Action item: In the entries that follow, the first line to write out is the one containing "Given: Click the Jul label on the time axis", and the last is the one containing "The width and height of the screenshot is (1536, 833).". Reproduce that stretch exactly, with nothing before or after it.

━━ Input data ━━

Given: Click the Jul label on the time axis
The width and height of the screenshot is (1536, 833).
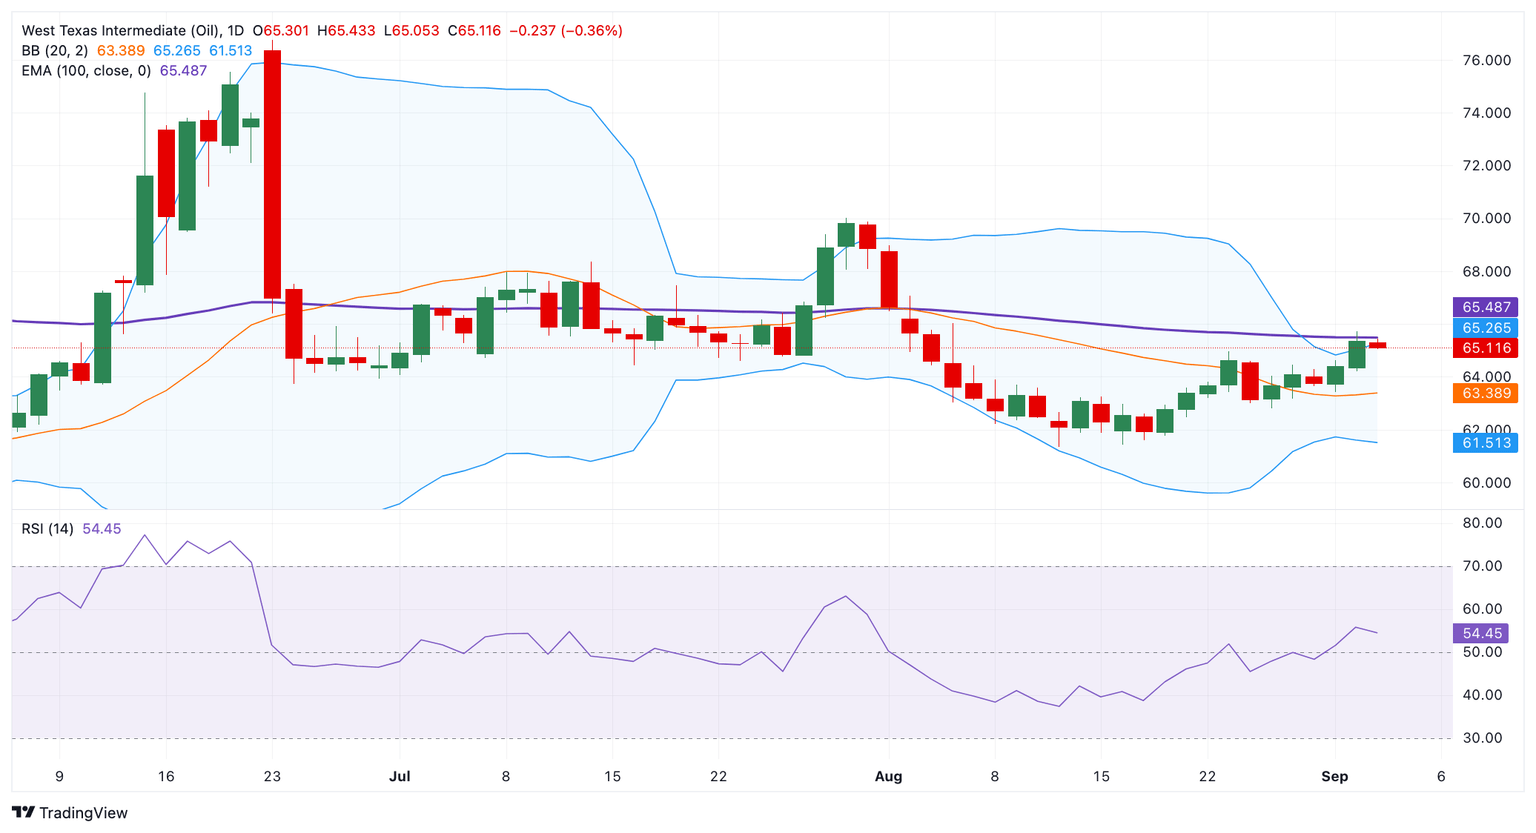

━━━
━━ Input data ━━

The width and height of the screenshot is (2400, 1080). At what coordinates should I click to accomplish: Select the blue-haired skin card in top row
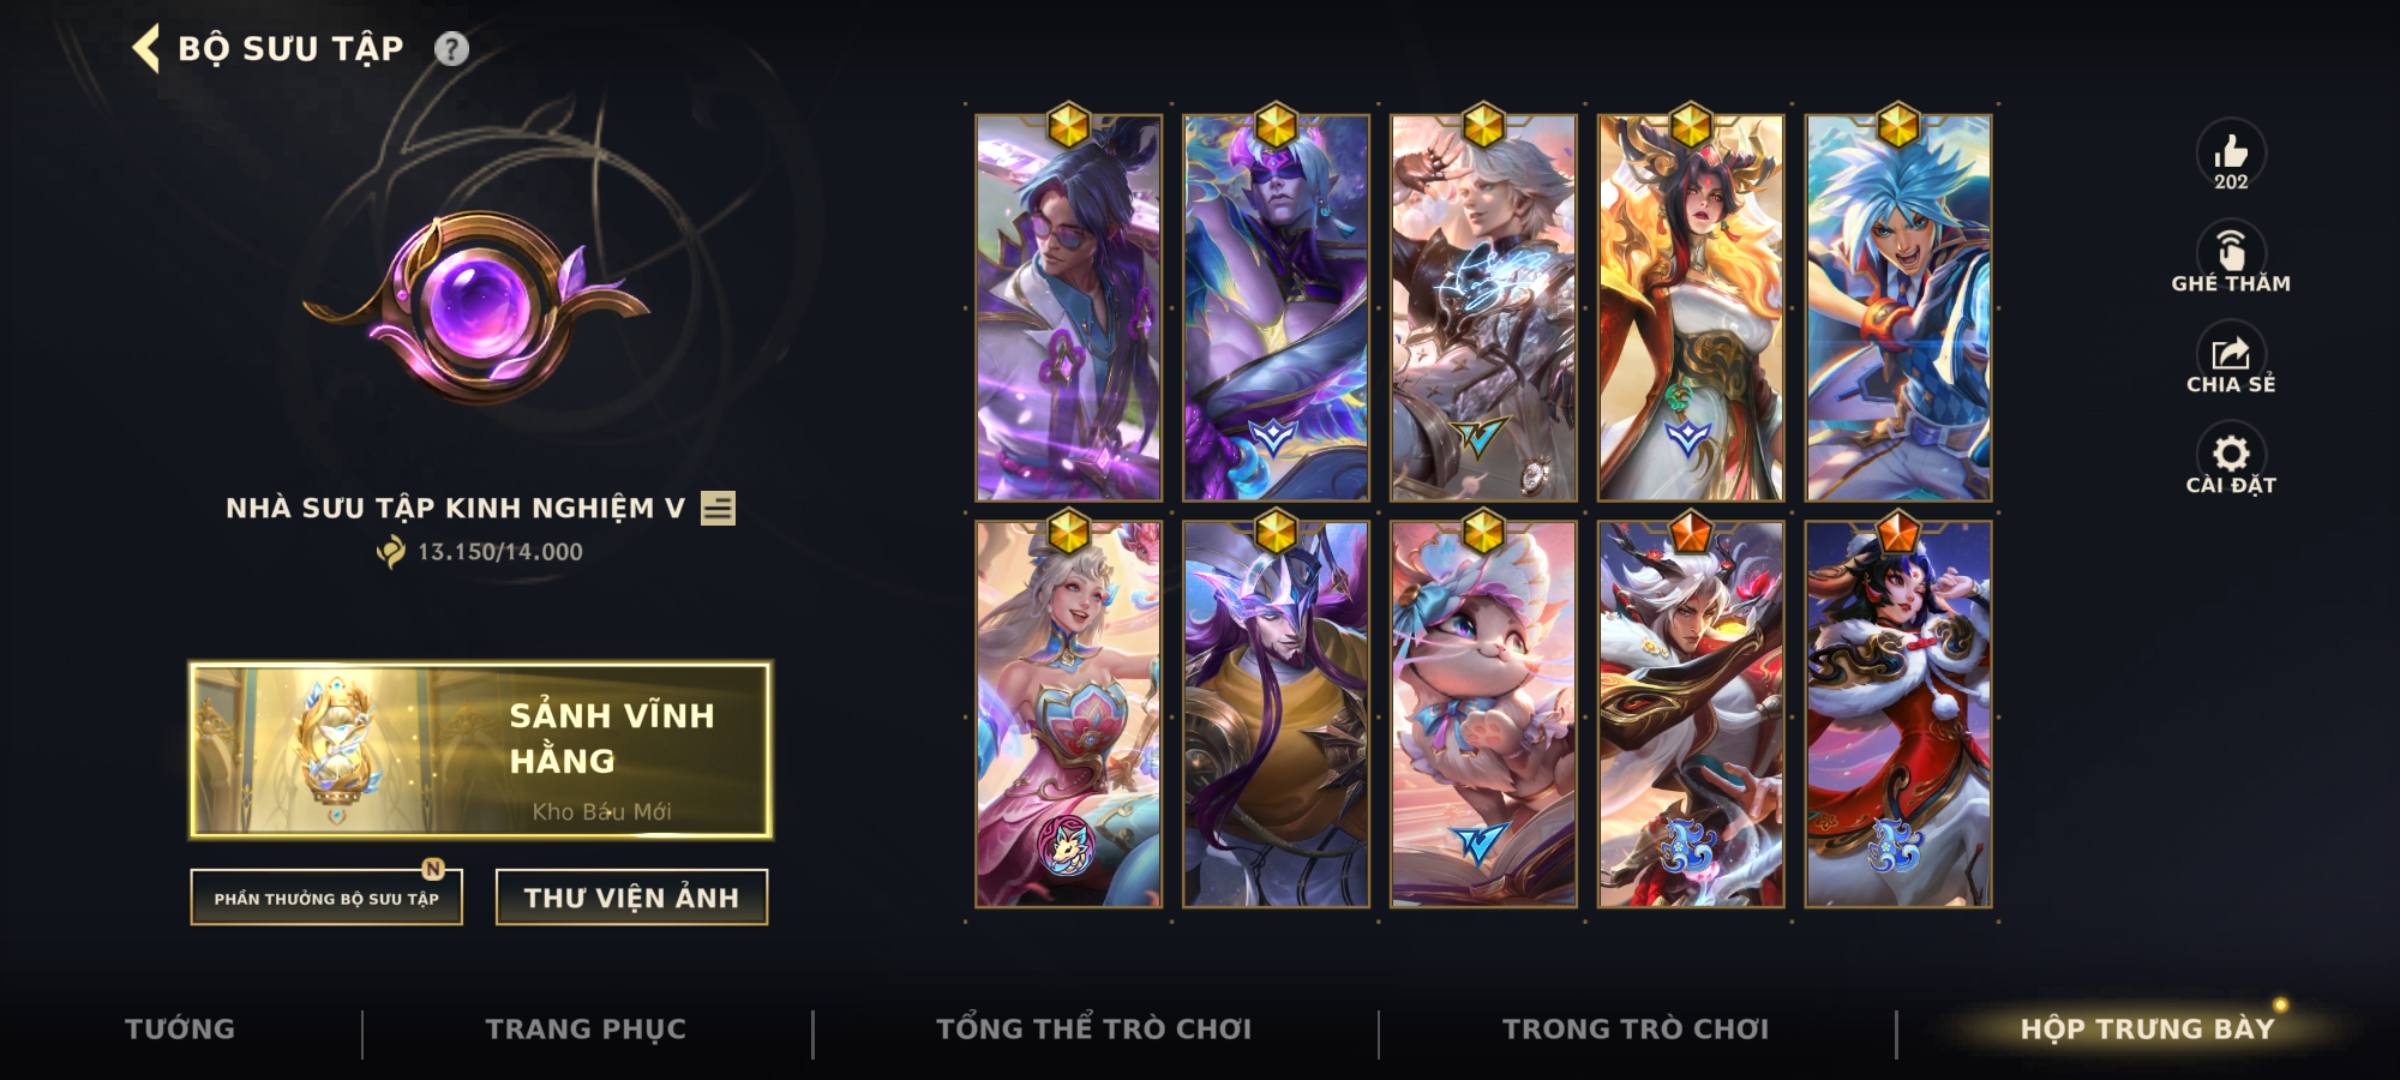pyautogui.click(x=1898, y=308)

━━━
━━ Input data ━━

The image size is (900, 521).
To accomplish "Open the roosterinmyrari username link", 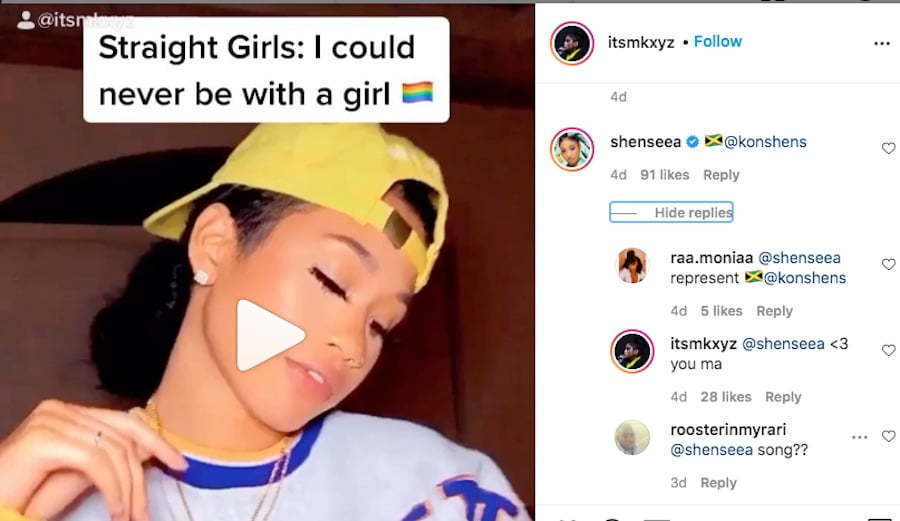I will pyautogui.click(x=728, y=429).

━━━

Response:
Given: Click the Jul label on the time axis
The width and height of the screenshot is (1536, 833).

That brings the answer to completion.